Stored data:
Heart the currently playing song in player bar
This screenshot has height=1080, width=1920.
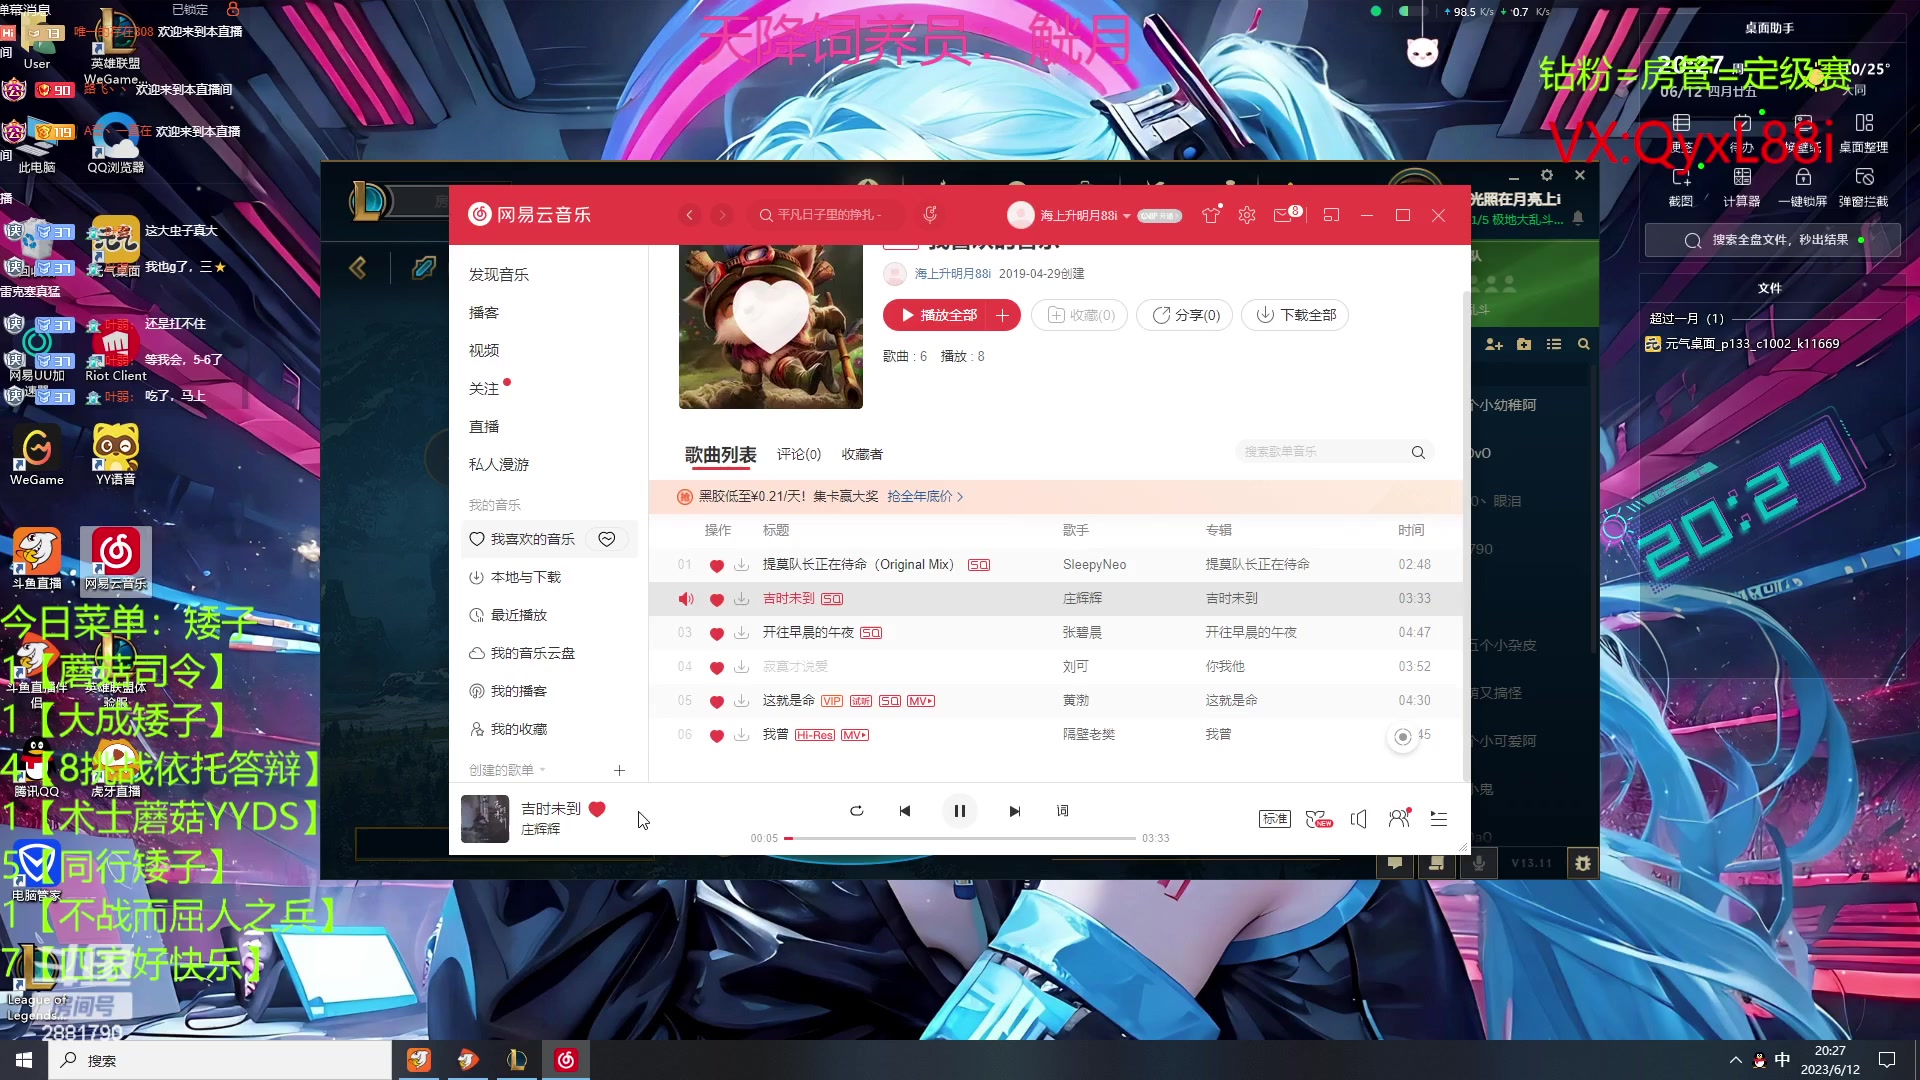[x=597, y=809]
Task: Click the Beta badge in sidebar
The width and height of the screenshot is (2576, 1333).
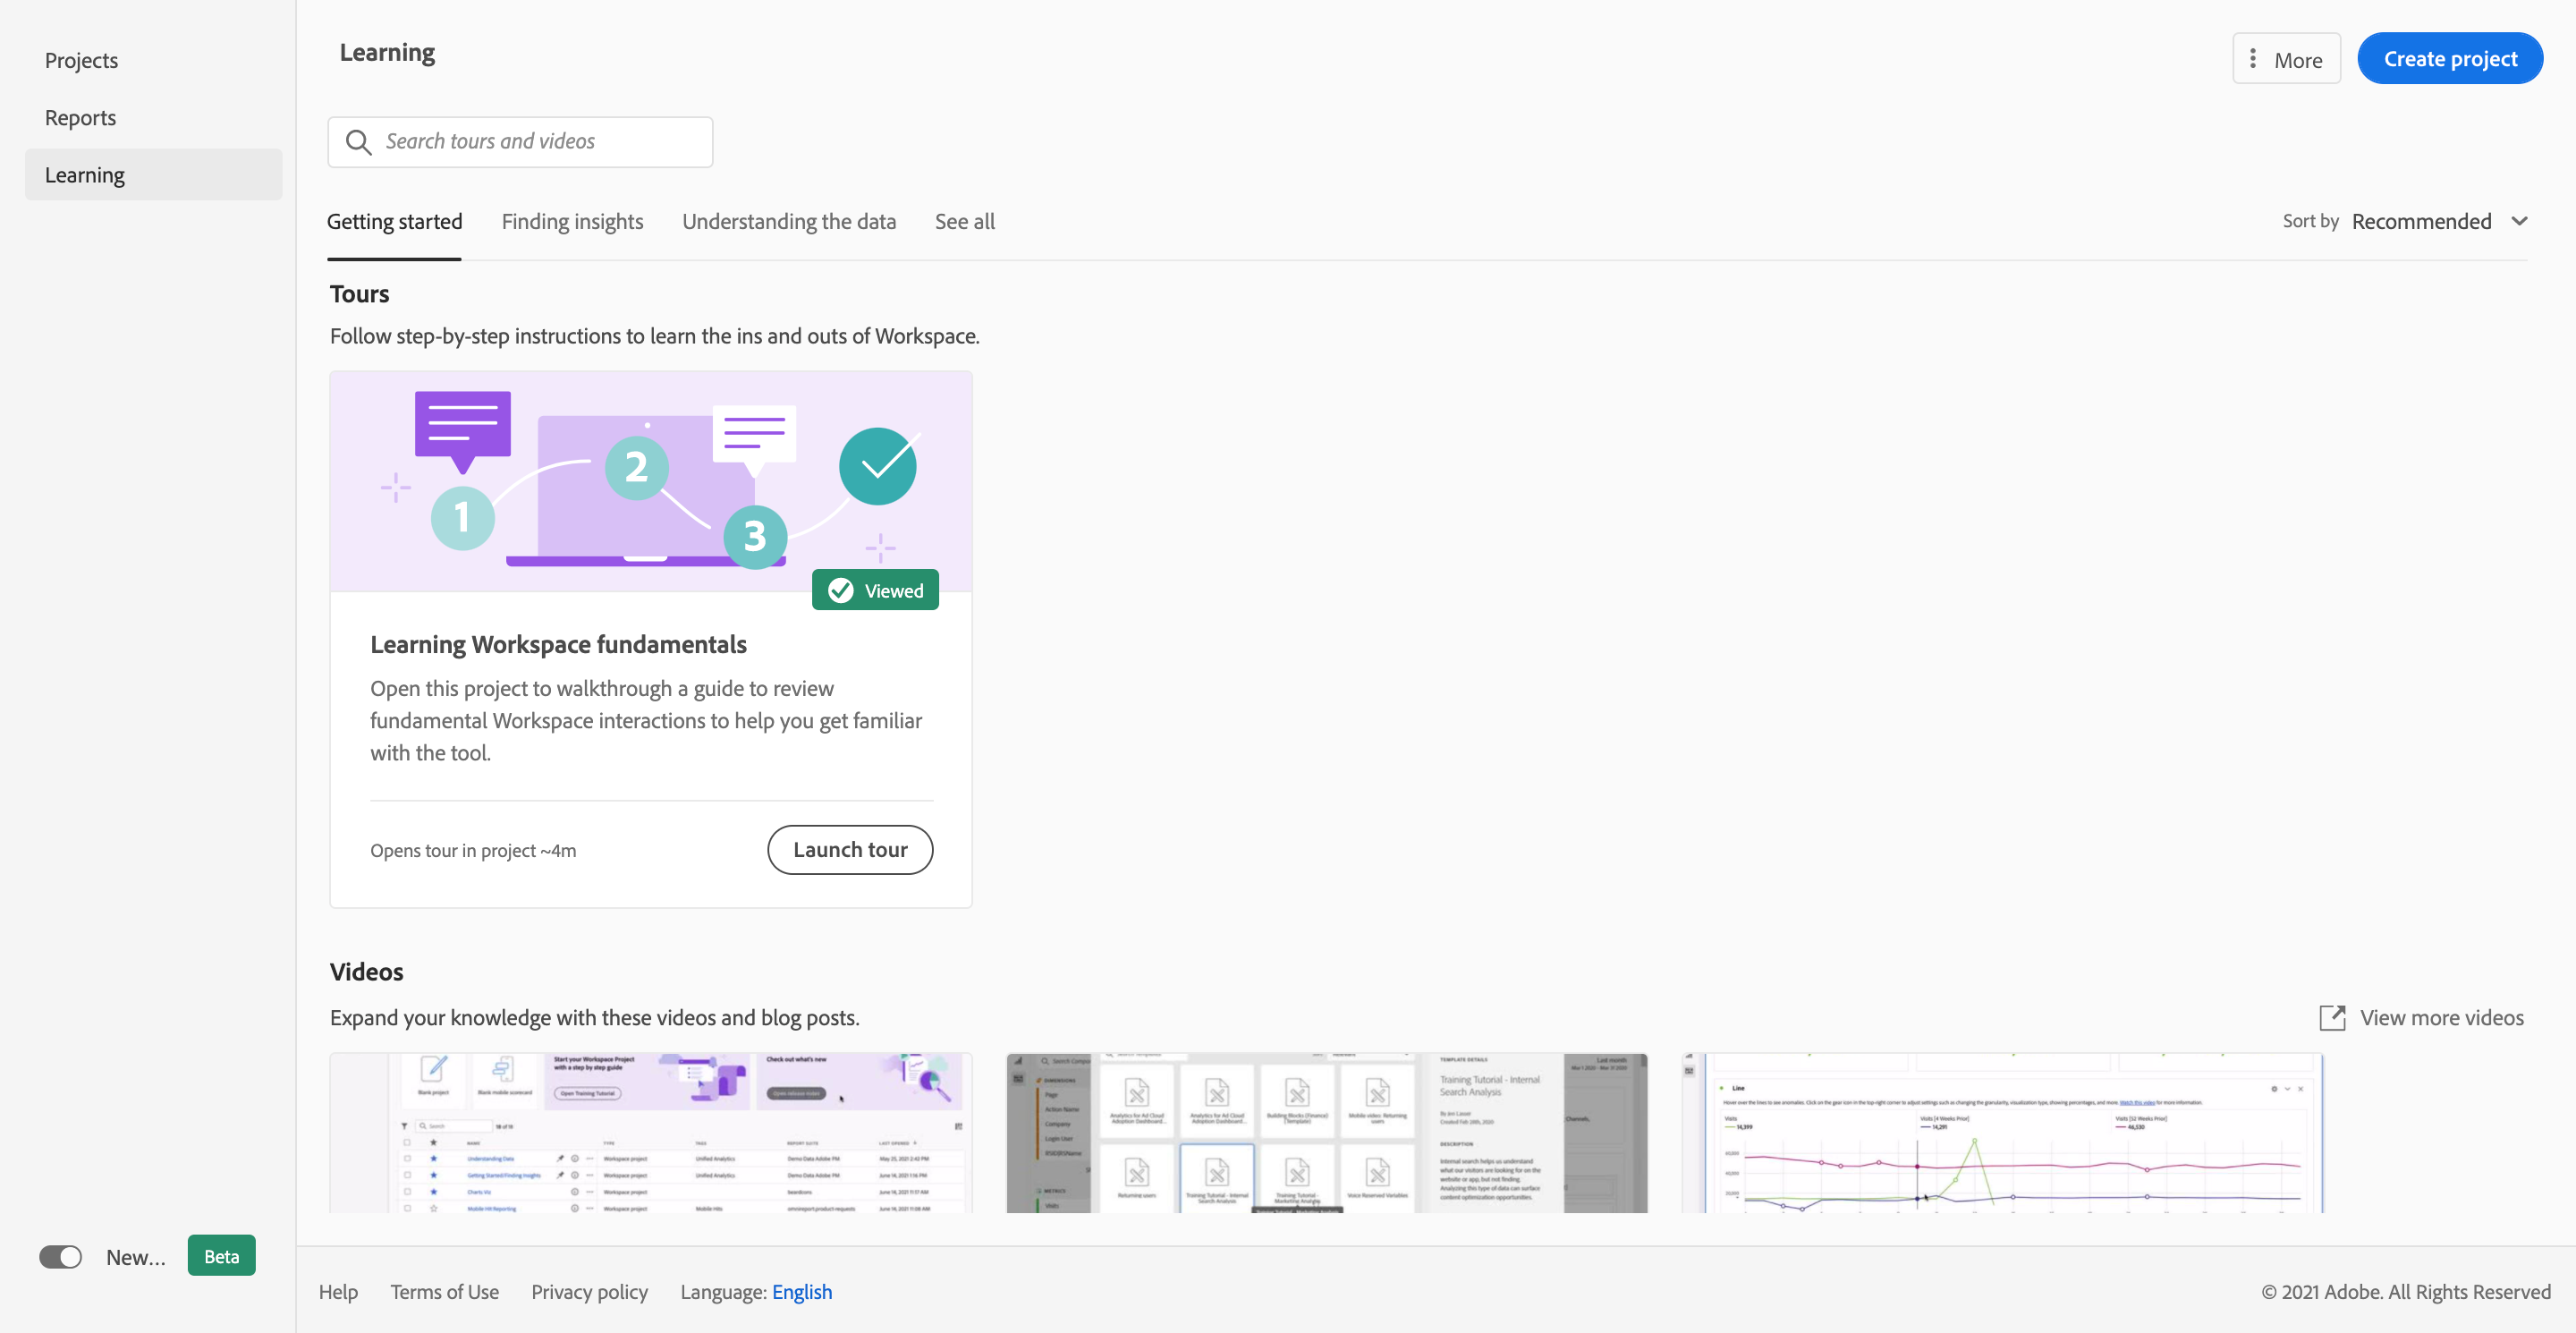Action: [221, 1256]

#### Your task
Although the records above contain pictures, only their text is to be repeated, exactly as given.

#### Expected output
Heart the currently playing song in player bar
This screenshot has height=1080, width=1920.
[x=597, y=809]
Task: Click the Beta badge in sidebar
The width and height of the screenshot is (2576, 1333).
Action: [221, 1256]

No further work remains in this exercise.